Pixel coordinate grounding data:
----

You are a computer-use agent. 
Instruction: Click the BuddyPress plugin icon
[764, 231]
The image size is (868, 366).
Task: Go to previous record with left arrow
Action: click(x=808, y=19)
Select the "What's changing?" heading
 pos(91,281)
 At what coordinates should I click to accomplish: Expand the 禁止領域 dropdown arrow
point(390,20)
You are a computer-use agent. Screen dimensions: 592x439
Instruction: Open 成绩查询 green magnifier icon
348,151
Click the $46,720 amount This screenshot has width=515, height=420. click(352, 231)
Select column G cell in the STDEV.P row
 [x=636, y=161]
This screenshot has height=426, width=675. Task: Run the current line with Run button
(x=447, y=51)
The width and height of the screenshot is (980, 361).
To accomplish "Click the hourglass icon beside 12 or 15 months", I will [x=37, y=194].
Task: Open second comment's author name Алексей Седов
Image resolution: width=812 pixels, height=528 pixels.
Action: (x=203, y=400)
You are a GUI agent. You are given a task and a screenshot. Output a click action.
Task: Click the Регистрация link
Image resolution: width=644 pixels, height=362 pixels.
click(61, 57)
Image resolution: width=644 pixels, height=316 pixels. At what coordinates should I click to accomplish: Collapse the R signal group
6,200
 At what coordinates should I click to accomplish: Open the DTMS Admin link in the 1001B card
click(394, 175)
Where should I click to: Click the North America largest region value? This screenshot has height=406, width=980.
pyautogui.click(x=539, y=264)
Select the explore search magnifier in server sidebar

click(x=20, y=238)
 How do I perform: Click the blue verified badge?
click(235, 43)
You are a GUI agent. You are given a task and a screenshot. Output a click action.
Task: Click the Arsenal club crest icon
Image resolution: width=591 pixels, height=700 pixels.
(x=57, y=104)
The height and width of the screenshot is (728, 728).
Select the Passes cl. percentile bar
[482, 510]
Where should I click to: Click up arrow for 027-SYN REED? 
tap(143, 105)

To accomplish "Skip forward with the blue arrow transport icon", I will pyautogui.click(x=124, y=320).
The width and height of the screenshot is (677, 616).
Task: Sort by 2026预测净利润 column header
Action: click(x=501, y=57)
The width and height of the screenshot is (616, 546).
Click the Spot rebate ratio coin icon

----

WHAT THE EXERCISE ASKS
What's needed is a word-for-word restatement of all the entries.

REPLY
You are a computer-use agent. 
Instruction: Click the BuddyPress plugin icon
[764, 231]
The image size is (868, 366).
Task: Go to previous record with left arrow
Action: click(x=808, y=19)
Select the "What's changing?" heading
 pos(91,281)
 At what coordinates should I click to accomplish: Expand the 禁止領域 dropdown arrow
point(390,20)
You are a computer-use agent. Screen dimensions: 592x439
Instruction: Open 成绩查询 green magnifier icon
348,151
Click the $46,720 amount This screenshot has width=515, height=420. click(352, 231)
Select column G cell in the STDEV.P row
 [x=636, y=161]
This screenshot has height=426, width=675. Task: Run the current line with Run button
(x=447, y=51)
The width and height of the screenshot is (980, 361).
To accomplish "Click the hourglass icon beside 12 or 15 months", I will [x=37, y=194].
Task: Open second comment's author name Алексей Седов
Image resolution: width=812 pixels, height=528 pixels.
Action: (x=203, y=400)
You are a GUI agent. You are given a task and a screenshot. Output a click action.
Task: Click the Регистрация link
Image resolution: width=644 pixels, height=362 pixels.
click(61, 57)
Image resolution: width=644 pixels, height=316 pixels. At what coordinates should I click to accomplish: Collapse the R signal group
6,200
 At what coordinates should I click to accomplish: Open the DTMS Admin link in the 1001B card
click(394, 175)
Where should I click to: Click the North America largest region value? This screenshot has height=406, width=980.
pyautogui.click(x=539, y=264)
Select the explore search magnifier in server sidebar

click(x=20, y=238)
 How do I perform: Click the blue verified badge?
click(235, 43)
You are a GUI agent. You are given a task and a screenshot. Output a click action.
Task: Click the Arsenal club crest icon
Image resolution: width=591 pixels, height=700 pixels.
(x=57, y=104)
The height and width of the screenshot is (728, 728).
Select the Passes cl. percentile bar
[482, 510]
Where should I click to: Click up arrow for 027-SYN REED? 
tap(143, 105)

To accomplish "Skip forward with the blue arrow transport icon", I will pyautogui.click(x=124, y=320).
The width and height of the screenshot is (677, 616).
Task: Sort by 2026预测净利润 column header
Action: click(x=501, y=57)
The width and height of the screenshot is (616, 546).
Click the Spot rebate ratio coin icon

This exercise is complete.